One of the most promising proposed experiments for demonstrating a violation of macroscopic realism employs superconducting quantum interference devices. There, using Josephson junctions, one should be able to prepare macroscopic superpositions of left and right rotating macroscopically large electronic currents in a superconducting ring.
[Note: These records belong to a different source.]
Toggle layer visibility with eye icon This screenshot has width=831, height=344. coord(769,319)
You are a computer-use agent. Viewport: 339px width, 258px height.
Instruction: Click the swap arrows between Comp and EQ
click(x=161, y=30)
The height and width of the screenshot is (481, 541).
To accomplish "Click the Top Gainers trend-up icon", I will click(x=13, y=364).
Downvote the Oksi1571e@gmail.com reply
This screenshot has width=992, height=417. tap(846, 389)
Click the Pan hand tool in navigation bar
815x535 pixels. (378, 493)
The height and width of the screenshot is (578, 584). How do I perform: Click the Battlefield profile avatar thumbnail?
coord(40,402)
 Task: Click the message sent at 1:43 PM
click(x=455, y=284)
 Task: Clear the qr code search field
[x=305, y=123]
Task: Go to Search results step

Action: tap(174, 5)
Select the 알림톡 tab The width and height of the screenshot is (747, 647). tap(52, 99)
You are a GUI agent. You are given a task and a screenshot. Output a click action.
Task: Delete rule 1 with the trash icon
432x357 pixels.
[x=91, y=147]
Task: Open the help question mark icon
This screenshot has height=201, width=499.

Under sufficient suppression of decoherence one should be able to demonstrate a violation of the Leggett–Garg inequality.[5]

A criticism of some other proposed experiments on the Leggett–Garg inequality is that they do not really show a violation of macrorealism because they are essentially about measuring spins of individual particles.[6] However, this book cites later work by Mermin [7] and Braunstein and Mann [8] which would be better tests of macroscopic realism, but warns that the experiments may be complex enough to admit unforeseen loopholes in the analysis. A detailed discussion of the subject can be found in the review by Emary et al.[9]

## Related inequalities

The four-term Leggett–Garg inequality can be seen to be similar to the CHSH inequality. Moreover, equalities were proposed by Jaeger et al.[10]